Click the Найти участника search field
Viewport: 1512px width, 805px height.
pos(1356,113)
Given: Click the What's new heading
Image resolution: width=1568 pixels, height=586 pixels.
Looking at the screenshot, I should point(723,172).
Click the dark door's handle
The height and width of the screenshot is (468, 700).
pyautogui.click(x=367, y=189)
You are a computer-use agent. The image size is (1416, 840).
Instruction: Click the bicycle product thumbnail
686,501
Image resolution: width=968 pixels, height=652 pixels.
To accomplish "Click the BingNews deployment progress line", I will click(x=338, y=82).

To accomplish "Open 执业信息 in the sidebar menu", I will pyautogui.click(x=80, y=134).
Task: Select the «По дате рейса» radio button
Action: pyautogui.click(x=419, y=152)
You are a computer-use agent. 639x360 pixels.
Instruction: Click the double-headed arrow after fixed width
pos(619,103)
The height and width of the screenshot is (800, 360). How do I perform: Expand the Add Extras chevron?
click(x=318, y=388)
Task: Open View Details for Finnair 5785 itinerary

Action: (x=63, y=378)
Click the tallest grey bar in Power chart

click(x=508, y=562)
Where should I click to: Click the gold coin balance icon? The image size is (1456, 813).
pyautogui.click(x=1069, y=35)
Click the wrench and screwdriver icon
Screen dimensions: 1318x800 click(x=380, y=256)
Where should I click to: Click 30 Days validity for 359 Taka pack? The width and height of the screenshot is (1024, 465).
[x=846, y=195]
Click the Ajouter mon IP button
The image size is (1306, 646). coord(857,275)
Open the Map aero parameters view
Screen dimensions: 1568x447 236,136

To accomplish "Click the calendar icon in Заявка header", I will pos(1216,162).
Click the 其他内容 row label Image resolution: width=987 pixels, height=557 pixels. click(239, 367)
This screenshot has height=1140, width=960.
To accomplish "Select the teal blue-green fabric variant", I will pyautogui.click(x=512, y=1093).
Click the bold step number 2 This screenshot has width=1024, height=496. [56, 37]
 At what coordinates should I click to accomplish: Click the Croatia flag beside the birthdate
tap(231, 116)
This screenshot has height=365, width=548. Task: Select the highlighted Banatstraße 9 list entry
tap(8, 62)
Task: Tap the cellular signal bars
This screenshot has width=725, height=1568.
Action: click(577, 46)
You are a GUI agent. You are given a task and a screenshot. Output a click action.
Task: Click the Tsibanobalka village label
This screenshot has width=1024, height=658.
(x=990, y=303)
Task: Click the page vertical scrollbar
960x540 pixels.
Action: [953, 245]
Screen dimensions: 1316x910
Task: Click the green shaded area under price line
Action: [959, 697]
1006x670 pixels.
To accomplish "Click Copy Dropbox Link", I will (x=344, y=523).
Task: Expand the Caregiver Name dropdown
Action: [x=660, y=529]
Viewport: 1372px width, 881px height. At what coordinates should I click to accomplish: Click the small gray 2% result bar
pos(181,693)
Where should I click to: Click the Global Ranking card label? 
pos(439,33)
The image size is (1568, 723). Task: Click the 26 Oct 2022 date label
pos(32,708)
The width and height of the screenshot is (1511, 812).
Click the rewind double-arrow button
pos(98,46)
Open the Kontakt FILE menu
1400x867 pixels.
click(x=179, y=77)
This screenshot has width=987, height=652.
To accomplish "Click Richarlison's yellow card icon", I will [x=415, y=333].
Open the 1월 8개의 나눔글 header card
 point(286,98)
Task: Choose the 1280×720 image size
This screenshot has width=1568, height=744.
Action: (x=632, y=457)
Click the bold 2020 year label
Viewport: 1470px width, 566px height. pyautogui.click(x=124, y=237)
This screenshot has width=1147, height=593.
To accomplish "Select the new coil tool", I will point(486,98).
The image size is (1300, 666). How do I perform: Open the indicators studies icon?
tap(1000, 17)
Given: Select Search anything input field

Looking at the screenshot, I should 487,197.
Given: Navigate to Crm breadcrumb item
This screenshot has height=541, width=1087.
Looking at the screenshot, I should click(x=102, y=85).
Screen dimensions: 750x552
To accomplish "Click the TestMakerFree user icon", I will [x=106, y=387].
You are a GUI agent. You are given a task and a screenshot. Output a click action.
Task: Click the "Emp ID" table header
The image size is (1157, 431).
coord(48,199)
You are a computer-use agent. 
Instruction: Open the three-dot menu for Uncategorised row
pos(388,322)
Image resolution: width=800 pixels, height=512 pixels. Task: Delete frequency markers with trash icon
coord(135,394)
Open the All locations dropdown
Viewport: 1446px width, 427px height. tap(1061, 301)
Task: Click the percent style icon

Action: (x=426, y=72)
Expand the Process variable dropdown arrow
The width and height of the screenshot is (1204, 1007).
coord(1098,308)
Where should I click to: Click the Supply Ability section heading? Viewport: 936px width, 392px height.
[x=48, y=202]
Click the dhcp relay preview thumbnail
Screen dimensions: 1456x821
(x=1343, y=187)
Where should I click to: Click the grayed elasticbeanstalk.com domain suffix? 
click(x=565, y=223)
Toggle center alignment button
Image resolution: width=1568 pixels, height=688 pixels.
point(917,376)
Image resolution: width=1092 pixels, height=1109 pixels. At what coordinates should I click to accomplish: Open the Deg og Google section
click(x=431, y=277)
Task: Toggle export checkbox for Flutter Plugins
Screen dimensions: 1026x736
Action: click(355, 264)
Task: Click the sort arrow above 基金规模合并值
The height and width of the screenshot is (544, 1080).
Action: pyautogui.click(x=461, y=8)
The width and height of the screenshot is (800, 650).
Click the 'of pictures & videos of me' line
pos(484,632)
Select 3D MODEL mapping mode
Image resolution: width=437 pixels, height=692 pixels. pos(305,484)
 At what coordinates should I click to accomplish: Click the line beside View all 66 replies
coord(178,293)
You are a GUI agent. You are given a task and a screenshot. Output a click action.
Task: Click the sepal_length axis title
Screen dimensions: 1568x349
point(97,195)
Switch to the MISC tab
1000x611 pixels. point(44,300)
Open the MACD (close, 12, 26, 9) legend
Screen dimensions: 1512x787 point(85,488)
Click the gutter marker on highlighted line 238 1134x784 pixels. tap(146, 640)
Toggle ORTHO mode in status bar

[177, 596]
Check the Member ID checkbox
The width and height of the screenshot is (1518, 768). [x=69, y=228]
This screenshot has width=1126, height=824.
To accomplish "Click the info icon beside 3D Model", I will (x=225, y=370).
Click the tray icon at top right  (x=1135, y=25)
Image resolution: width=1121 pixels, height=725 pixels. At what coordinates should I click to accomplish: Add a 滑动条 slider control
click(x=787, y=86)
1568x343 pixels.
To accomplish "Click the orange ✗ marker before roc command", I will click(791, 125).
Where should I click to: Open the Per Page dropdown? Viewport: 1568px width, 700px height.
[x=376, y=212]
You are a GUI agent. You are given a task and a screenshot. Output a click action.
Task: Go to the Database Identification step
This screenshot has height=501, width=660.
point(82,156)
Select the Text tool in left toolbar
+ + + + + + +
> _Task prompt_
Look for the word "tool" in every line of the listing and copy the lines that have it.

> _Solution to this exercise_
To accomplish "Select the new coil tool", I will point(486,98).
Select the Text tool in left toolbar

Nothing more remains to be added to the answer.